[Stored records]
▼

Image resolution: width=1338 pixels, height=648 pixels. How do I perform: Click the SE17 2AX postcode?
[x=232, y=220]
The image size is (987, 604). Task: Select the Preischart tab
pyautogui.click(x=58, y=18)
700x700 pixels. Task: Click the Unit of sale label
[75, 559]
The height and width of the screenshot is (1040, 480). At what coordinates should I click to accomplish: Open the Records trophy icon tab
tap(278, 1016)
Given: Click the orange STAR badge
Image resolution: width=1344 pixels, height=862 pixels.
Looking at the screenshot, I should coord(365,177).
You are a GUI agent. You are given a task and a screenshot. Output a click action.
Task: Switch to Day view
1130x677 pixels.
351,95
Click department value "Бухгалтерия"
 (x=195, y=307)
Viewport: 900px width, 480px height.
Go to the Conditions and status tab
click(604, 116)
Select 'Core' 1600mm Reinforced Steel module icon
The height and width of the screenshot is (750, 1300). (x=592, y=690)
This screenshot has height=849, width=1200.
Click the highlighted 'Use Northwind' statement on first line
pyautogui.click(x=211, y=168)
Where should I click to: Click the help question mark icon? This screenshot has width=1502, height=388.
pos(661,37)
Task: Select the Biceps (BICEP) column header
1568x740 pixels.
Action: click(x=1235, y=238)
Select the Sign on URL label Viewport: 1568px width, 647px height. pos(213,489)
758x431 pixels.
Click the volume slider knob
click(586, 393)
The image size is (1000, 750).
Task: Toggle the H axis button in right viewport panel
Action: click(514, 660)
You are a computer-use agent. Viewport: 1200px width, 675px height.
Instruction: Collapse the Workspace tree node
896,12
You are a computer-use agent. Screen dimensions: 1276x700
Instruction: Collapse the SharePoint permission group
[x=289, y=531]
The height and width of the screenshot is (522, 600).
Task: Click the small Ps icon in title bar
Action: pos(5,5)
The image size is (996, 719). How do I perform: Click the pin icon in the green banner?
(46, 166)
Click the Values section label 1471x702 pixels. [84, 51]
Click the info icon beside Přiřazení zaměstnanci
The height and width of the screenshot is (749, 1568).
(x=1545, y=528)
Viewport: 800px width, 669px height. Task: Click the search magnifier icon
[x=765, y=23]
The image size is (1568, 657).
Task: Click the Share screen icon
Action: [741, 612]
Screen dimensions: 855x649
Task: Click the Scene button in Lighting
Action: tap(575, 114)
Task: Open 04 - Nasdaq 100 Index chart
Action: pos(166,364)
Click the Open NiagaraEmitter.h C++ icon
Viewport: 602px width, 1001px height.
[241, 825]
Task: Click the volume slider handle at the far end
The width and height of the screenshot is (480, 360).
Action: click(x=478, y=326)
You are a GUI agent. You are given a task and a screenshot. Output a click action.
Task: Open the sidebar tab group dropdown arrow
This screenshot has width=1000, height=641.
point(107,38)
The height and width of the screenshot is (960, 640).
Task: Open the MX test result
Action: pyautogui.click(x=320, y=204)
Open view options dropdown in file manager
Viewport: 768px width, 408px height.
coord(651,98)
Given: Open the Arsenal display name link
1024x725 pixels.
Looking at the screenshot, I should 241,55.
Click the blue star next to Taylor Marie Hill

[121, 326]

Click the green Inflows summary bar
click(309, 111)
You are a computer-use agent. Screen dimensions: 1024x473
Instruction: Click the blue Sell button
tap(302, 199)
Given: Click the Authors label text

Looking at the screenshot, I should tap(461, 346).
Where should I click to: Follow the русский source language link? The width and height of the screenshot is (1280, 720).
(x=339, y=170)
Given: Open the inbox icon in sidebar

▲

WORK ITEM: Keep only those lines of the records that hold "computer", and return them.

RESPONSE:
You are a computer-use agent. Viewport: 1200px width, 675px height.
You are a computer-use agent. Screen dimensions: 1276x700
You are a computer-use agent. Screen dimensions: 1024x473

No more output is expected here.